待他回来,我自是好奇地问了一番,他自是耐心地解答一番。

“不同于牡丹占,此例为闻声占。叩门者初叩一声而止,继而又叩五声。以一声属乾,为上卦,以五声属巽,为下卦,又以一乾五巽共六数,加酉时十数,总共得十六数,以六除之,余四,……”

当年他讲梅花易数,我走神走得一塌糊涂。

读书台上尚且能睡着,此刻本就在床榻上,我靠在他肩头的脑袋越发地沉。

睁开眼已是天光大好。

第四日、第五日……

我终于觉出不妙。

第25章

“肾者,主蛰,封藏之本,精之处也。

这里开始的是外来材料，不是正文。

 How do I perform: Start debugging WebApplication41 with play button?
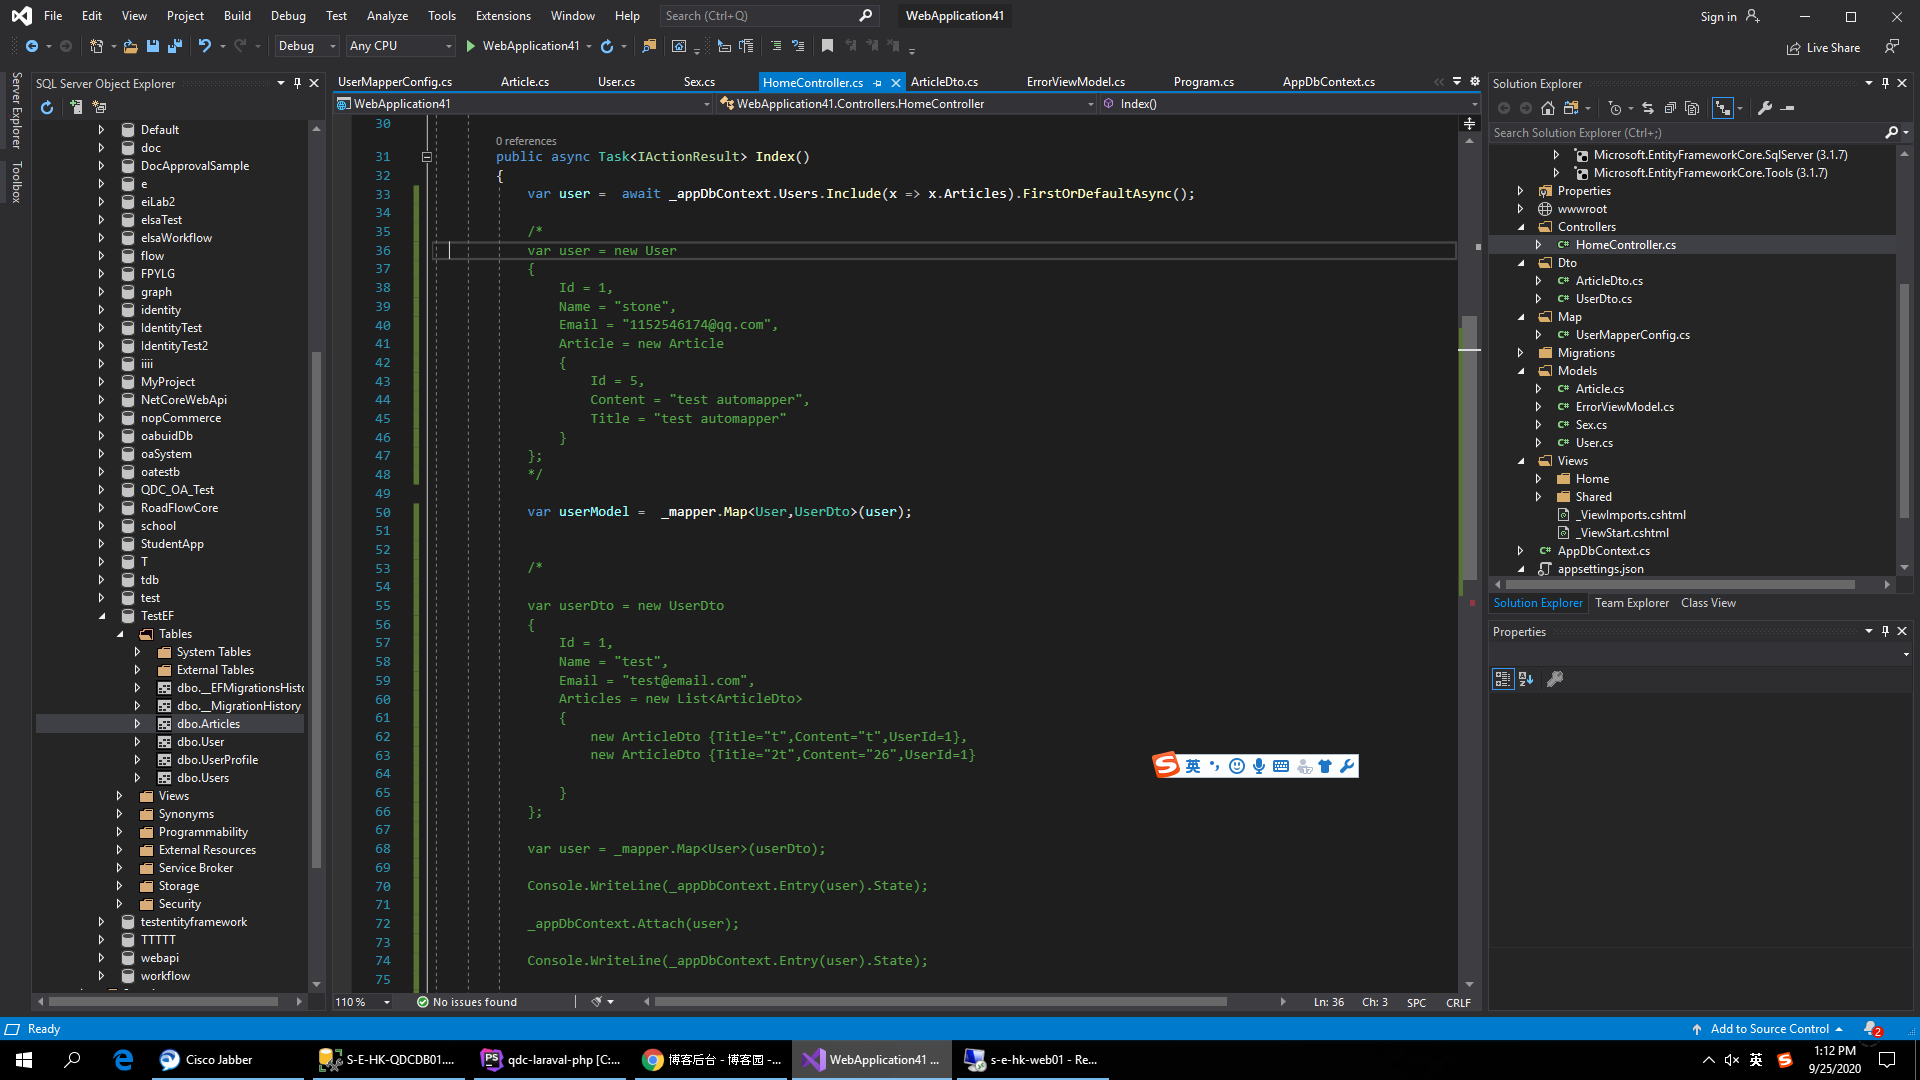(x=470, y=46)
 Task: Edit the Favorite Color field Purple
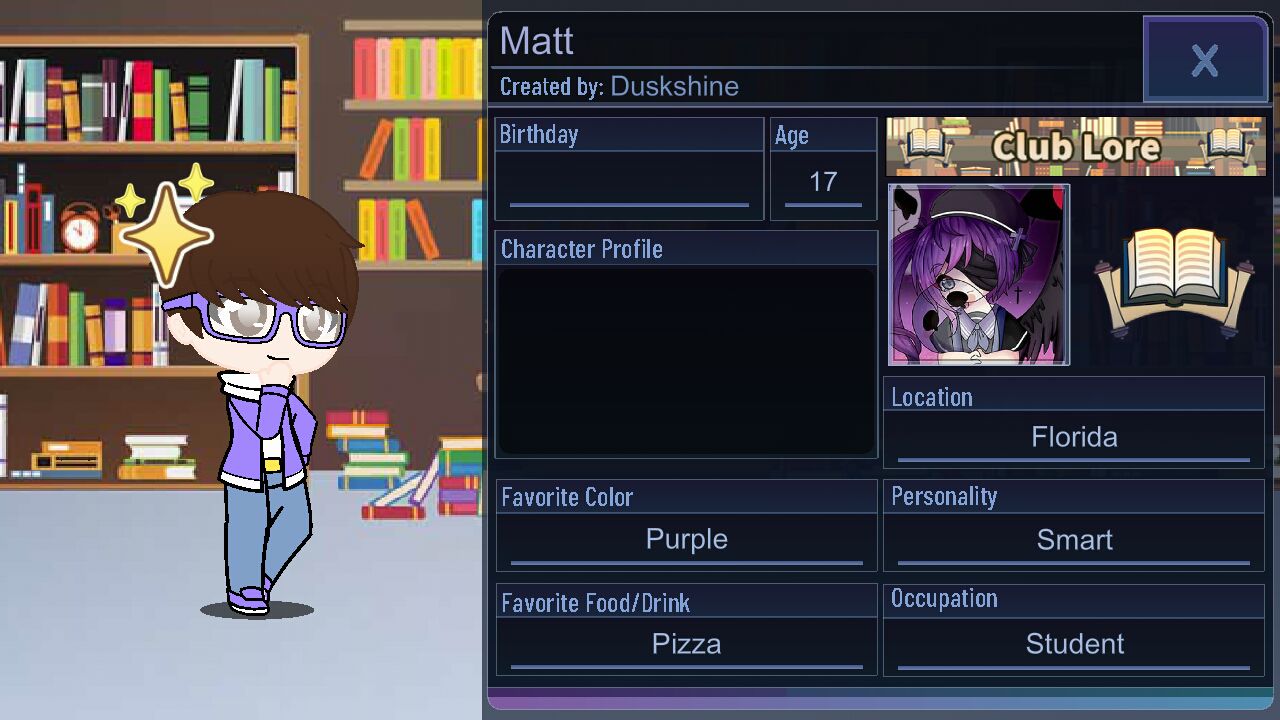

”

“凡阳事不举,多因肾阳衰微,温煦失职;或以忧思太过,损伤心脾;或以惊惧伤肾……”

我坐在檐下,捧卷苦苦地冥思。

手头几本医书,是香灯从我爹的藏书阁弄来的,我略略翻读下来,觉得书上讲的符合肾阳衰微的一些形容——腰膝酸软,畏寒肢冷,精神萎靡,动则气喘,沈卿州一样也没有。